◆ **Page text**
========

[RFC/PATCH 0/1] ARM: Handle user space mapped pages in flush_kernel_dcache_page
Simon Baatz
gmbnomis at gmail.com
Sun Jun 17 15:13:05 EDT 2012
Ping. Although the problem affects only VIVT (and probably VIPT
aliasing) architectures and only direct I/O on a small fraction of
device drivers (those using flush_kernel_dcache_page()), it results
in serious data corruption in these cases. LVM2 is affected by this
and does not work. I think we should fix that one way or the other.
- Simon
On Mon, May 28, 2012 at 01:11:57AM +0200, Simon Baatz wrote:
> Patch f8b63c1 "ARM: 6382/1" changed flush_kernel_dcache_page() to a
> no-op. flush_kernel_dcache_page was deemed superfluous as newly
> allocated page cache pages are now dirty by default (patch 6379/1).

========

◆ **Extracted material**
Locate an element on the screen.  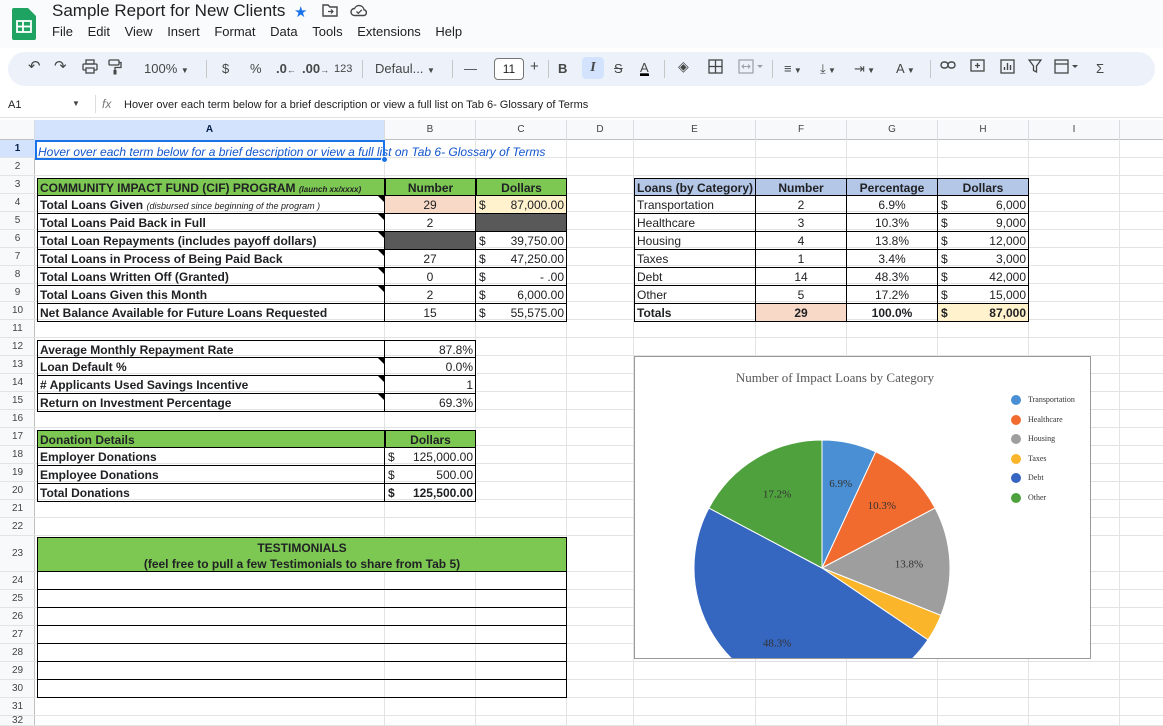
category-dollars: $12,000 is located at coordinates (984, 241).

========

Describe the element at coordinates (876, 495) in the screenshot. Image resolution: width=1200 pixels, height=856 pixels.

========

◆ **Required tasks**
A – In the kernel mailing list post, which software is named as affected and not working?
B – Resume the kernel mailing list post after its final line, keeping the quoted-reply style.

◆ **Results**
A – LVM2

B –
>
> This relies on the assumption that a block device driver only reads
> into new pages (otherwise the request is served from the cache).
>
> However, this assumption is not true for direct IO or SG_IO (see
> e.g. [1] and [2]). This is why vgchange fails with mv_cesa as reported
> by me in [3]. (Btw., flush_kernel_dcache_page is also called from
> "copy_strings" in fs/exec.c when copying env/arg strings between
> processes. Thus, its use is not restricted to device drivers.)
>
> At the end of this mail is a small program that uses O_DIRECT to
> specifically create two test cases:
> - device driver gets an anonymous page to read into
> - device driver gets a page with user mapping(s) to read into
>
> The source can also be obtained from [4]. With mv_cesa, both cases
> return garbled data (the scatterlist memory iterator uses
> flush_kernel_dcache_page).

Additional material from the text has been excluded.